Entries shown
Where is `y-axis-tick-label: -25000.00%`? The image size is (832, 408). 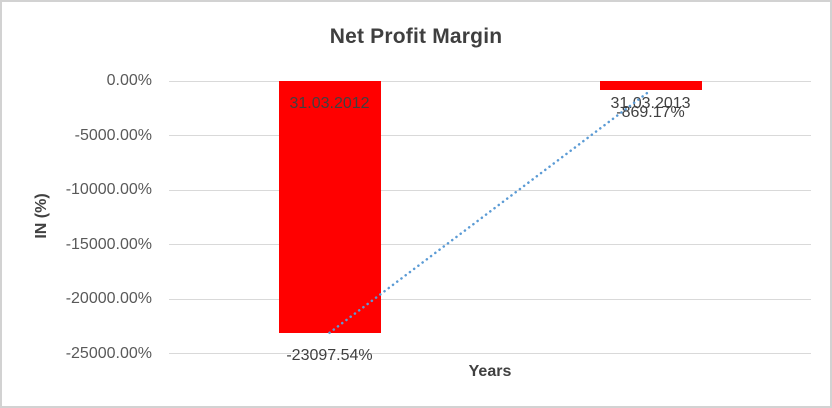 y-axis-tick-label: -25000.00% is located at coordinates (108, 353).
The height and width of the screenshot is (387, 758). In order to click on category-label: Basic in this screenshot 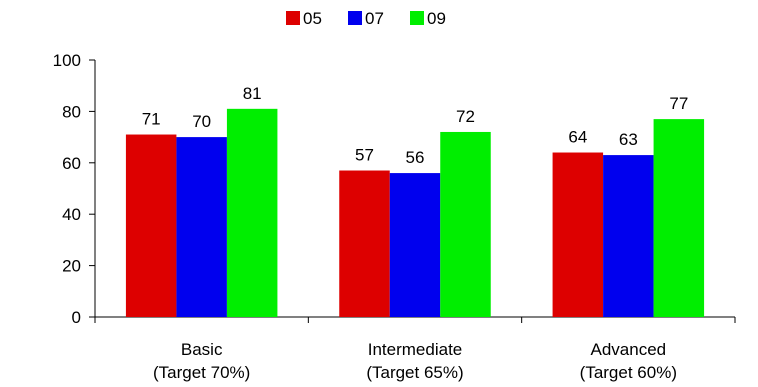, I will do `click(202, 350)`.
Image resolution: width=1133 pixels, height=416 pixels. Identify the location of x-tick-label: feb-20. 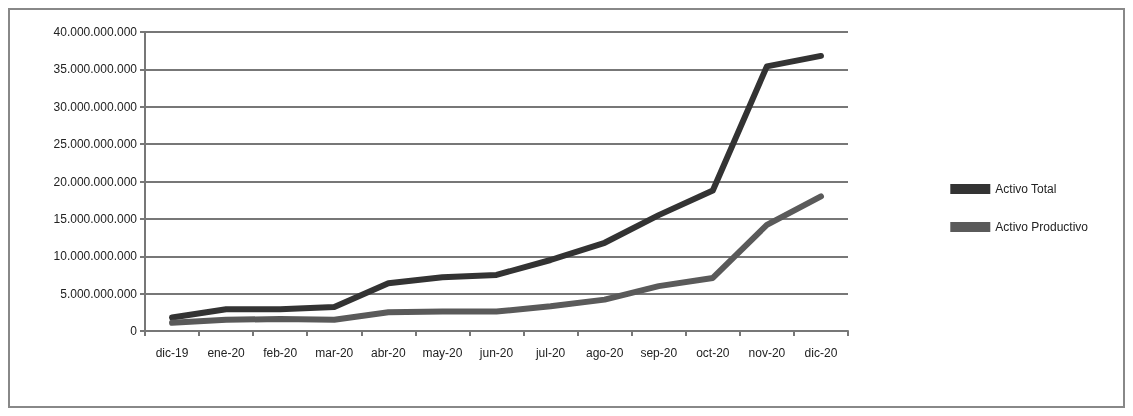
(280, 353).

==

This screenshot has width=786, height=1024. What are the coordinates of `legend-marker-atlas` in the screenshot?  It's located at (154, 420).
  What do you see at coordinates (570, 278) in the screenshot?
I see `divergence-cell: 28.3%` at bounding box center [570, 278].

---

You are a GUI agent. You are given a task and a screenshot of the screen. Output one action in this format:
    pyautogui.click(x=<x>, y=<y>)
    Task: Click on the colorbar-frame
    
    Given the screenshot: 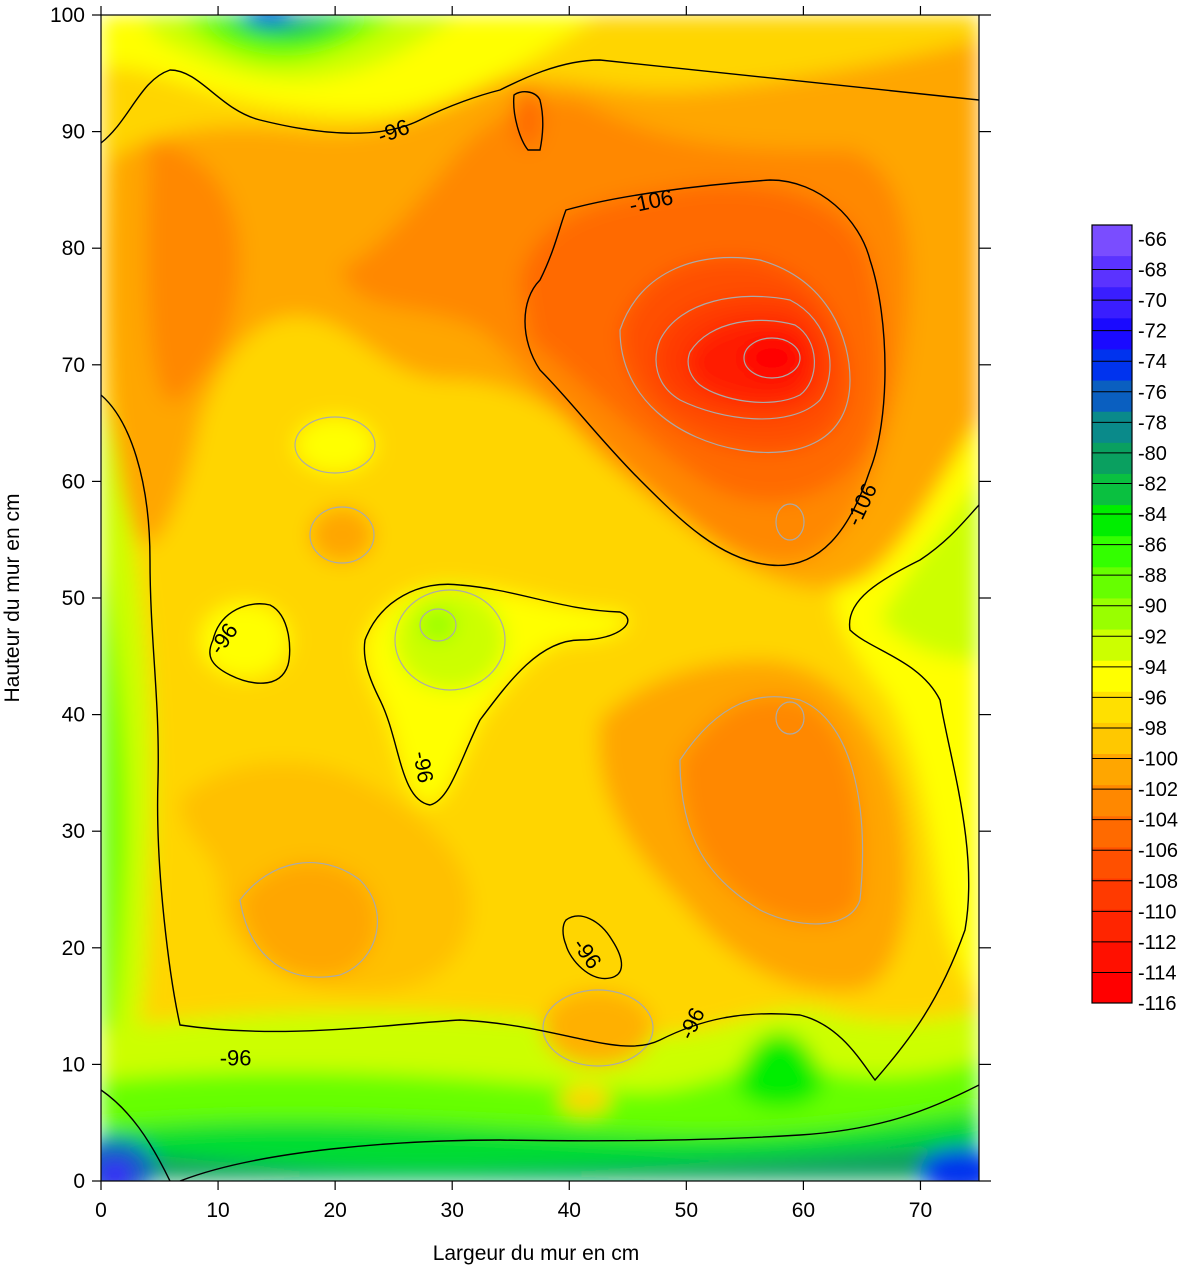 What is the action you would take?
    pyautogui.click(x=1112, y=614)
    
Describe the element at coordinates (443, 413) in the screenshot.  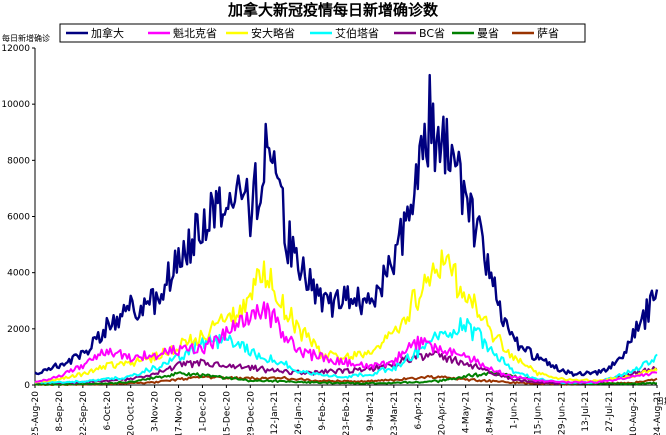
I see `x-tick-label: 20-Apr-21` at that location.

What the exercise asks
Copy the data between the line holding "Image resolution: width=1133" and the line holding "(280, 353).", inclusive, leaving out the pictures.

Answer box
Image resolution: width=1133 pixels, height=416 pixels. Identify the location of x-tick-label: feb-20. 
(280, 353).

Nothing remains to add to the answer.